If we’re going through a period of mass inflation, then how come the 30-year treasury bond (at least the American one) is at 182 basis points yield?
The “long term” Canada government bond yield is sitting at around 198bps on November 8, 2021.
Even though short-term rates are projected to rise in 2022, you do not see this in the long-term bond yields.
A flattening yield curve does not bode well for the overall state of the economy.
There will be a day when simply holding cash will beat all the other asset classes. I don’t know exactly when that will be (indeed, anybody holding a good chunk of cash over the past 18 months, scared by Covid-19, will have made a catastrophically bad decision) but when it happens it will be swift and surprising to many.
In the meantime, the party continues.
The market seems agree with the Fed and Macklem, current inflation is sticky but ultimately transitory. Deflationary forces are still real and CBs will do whatever it takes not to let them take hold. CBs also need to fight (and are fighting) the narrative that low rates are “guaranteed” for a very long time in order to make market participants more sober about taking on debt.
I checked to see whether this might be driven by Fed purchases. It looks like the Fed owns about 20% of the outstanding at long maturities. Hard to model what that might do to prices – it doesn’t “feel” like enough to really compromise price-setting. You don’t expect goods markets to be seriously noncompetitive because there’s a single 20% player. And the Bank of Canada owns barely anything out past 8 years, so they’re not really directly distorting long-bond prices either.

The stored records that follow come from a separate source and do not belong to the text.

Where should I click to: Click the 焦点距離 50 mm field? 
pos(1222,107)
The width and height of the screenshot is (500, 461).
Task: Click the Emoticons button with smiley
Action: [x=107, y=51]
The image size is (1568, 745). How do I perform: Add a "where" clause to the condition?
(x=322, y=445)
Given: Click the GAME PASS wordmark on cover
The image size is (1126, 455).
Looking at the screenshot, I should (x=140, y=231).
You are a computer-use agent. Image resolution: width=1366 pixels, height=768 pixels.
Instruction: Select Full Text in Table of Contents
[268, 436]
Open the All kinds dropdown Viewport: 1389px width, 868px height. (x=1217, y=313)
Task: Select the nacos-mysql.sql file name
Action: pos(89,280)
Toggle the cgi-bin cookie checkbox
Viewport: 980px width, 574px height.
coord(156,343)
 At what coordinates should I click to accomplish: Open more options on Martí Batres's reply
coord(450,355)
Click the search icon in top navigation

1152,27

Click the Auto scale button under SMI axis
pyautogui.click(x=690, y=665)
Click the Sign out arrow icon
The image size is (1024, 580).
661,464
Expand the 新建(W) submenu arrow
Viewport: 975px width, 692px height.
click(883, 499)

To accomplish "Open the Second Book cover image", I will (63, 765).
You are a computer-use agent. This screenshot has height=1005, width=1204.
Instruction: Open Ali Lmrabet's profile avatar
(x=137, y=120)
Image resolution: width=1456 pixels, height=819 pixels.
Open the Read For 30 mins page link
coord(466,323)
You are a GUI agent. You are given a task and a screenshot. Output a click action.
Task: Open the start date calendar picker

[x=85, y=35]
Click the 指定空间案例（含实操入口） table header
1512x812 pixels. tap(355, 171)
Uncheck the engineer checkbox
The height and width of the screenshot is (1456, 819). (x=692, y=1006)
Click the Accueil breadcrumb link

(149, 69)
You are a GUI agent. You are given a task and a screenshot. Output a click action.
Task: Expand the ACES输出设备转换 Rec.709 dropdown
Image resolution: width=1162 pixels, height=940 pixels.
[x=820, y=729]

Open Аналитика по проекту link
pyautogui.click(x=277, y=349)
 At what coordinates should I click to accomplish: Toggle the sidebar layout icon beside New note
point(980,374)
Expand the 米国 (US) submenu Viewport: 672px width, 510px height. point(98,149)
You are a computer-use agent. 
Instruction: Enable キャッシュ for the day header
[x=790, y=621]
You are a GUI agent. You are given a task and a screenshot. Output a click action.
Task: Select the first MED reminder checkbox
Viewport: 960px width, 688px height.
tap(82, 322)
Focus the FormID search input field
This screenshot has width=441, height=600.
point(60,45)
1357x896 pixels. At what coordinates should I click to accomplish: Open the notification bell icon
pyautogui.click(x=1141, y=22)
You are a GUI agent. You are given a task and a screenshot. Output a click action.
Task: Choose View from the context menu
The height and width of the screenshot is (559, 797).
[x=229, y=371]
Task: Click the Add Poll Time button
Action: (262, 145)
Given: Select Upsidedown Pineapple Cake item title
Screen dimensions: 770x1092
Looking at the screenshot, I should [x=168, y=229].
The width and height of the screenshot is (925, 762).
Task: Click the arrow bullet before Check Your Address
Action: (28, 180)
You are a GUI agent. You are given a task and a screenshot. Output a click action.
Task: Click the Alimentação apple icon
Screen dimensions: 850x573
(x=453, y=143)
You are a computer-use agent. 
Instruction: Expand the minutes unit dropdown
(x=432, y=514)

On the other hand, you get articles like this https://www.ctvnews.ca/politics/little-room-for-feds-to-issue-long-term-debt-unless-central-bank-steps-in-documents-1.5613335 saying that the government is consistently feeling out debt markets and unwilling to issue more long-term debt because it might raise yields notably, which suggests that the holdings are not by price-sensitive individuals but mostly very passive holdings that don’t care about yields, in which case the market signal is pretty dulled and we shouldn’t trust it in terms of expectations.